_Exercise input_
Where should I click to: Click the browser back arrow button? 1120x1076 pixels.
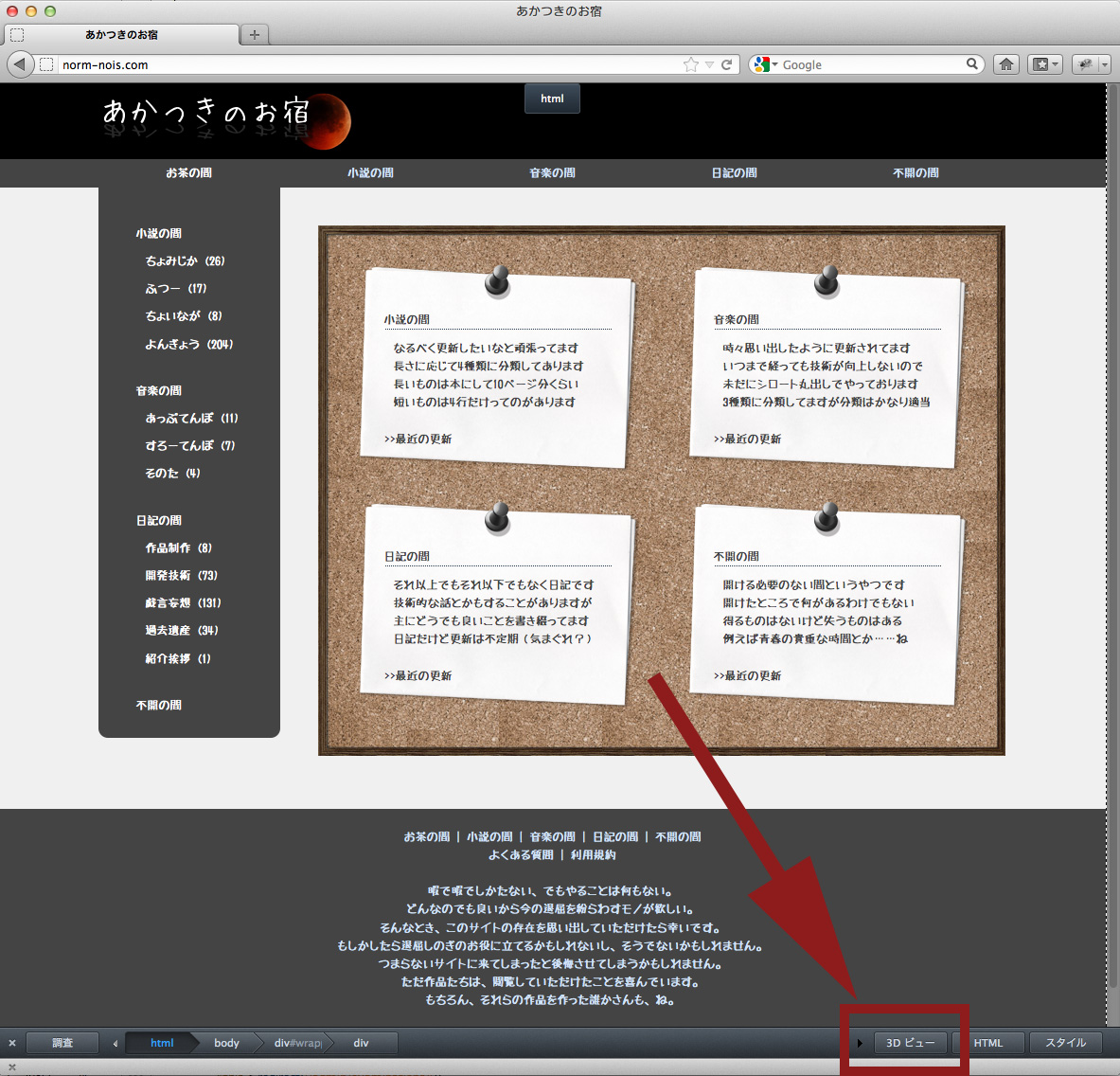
...
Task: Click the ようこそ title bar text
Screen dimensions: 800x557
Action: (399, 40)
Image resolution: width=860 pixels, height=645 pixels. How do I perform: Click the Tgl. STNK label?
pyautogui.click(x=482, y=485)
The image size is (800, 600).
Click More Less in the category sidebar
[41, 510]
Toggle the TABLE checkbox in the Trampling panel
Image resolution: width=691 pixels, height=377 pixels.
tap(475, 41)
---
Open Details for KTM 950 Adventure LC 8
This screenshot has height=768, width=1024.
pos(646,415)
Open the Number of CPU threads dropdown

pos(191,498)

_To do_
When the line with "Task: Click the ようこそ title bar text" is reached in the data above, start copying there, and copy each line exactly until the line with "Toggle the TABLE" has been copied; copy nothing else.

_Task output_
Task: Click the ようこそ title bar text
Screen dimensions: 800x557
Action: (399, 40)
Image resolution: width=860 pixels, height=645 pixels. How do I perform: Click the Tgl. STNK label?
pyautogui.click(x=482, y=485)
The image size is (800, 600).
Click More Less in the category sidebar
[41, 510]
Toggle the TABLE checkbox in the Trampling panel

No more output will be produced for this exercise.